=== Text shown ===
● ● ● ●
I need an opinion on an x-variable missing problem.

In a model that I am running, an observed (x) variable greatly reduces the sample analyzed (combined with other x-variables, the sample goes down with about 50%). I am thinking that a solution would be to make it endogenous, by making it latent (maybe with an formative-indicator factor).
The problem is like this: I have a variable, match, obtained by summing three binary variables (tmatch, scmatch, stmatch). Al three are important, but they have missing values, a great deal. I am thinking of a model like this:

matchl by;
t by tmatch;
sc by scmatch;
st by st match;
matchl on t sc st;

y1 on matchl;
y2 on matchl;
(these last two are are needed for identification, according to Jarvis, MacKenzie, & Podsakoff, 2003; they can be two extra indicators or, actually, parts of the larger model).

or i can use
define: matchl=t+sc+st;
and drop matchl by;

Does it sound like a reasonable solution? Is this what you mean by "Covariate missingness can be modeled if the covariates are brought into the model and distributional assumptions such as normality are made about them." in Mplus manual, Chapter 1?

Thank you in advance.

Cristian Dogaru
 Linda K. Muthen posted on Wednesday, August 06, 2008 - 3:14 pm
I think it is more straightforward to bring it into the model by mentioning the variance of the variable in the MODEL command. For example,

MODEL:
x1;
 Cristian Dogaru posted on Wednesday, August 06, 2008 - 4:35 pm
Thank you!
One of my advisers keeps telling me that I tend to see things too complicated...
● ● ● ●
=== Listing ===
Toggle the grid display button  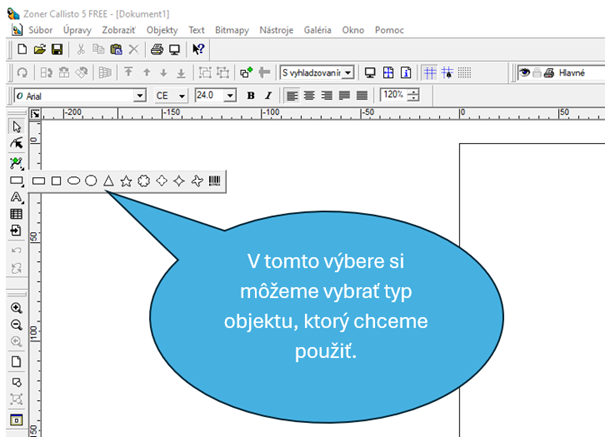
● ● ● ●
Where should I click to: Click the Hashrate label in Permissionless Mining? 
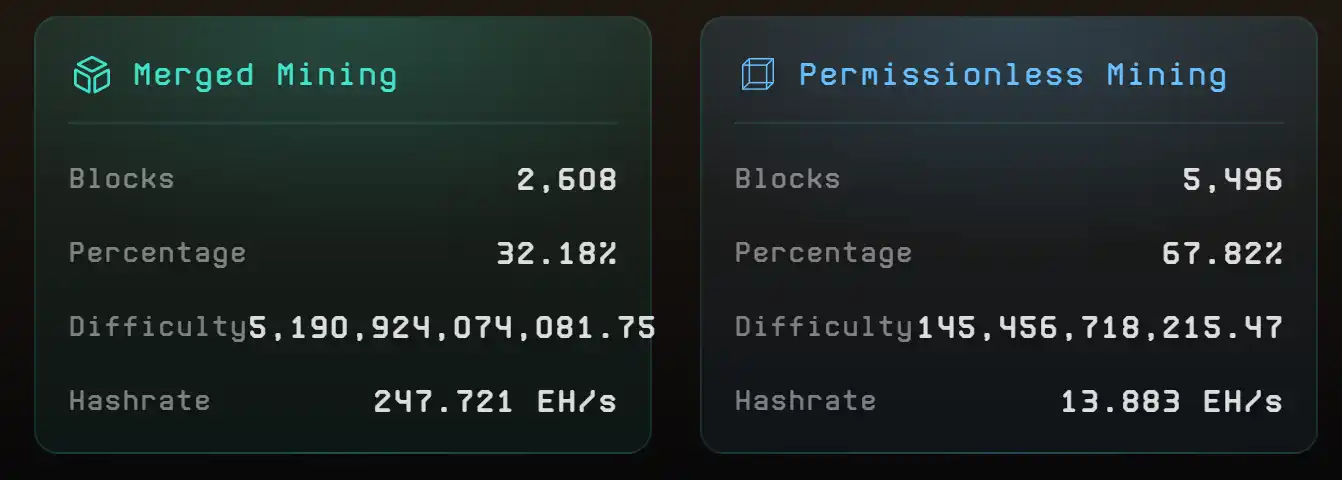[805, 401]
● ● ● ●
Repeat everything in the forum thread from "y1 on matchl;" down to "you in advance.". The material plays no part here.

=== Answer for the task ===
y1 on matchl;
y2 on matchl;
(these last two are are needed for identification, according to Jarvis, MacKenzie, & Podsakoff, 2003; they can be two extra indicators or, actually, parts of the larger model).

or i can use
define: matchl=t+sc+st;
and drop matchl by;

Does it sound like a reasonable solution? Is this what you mean by "Covariate missingness can be modeled if the covariates are brought into the model and distributional assumptions such as normality are made about them." in Mplus manual, Chapter 1?

Thank you in advance.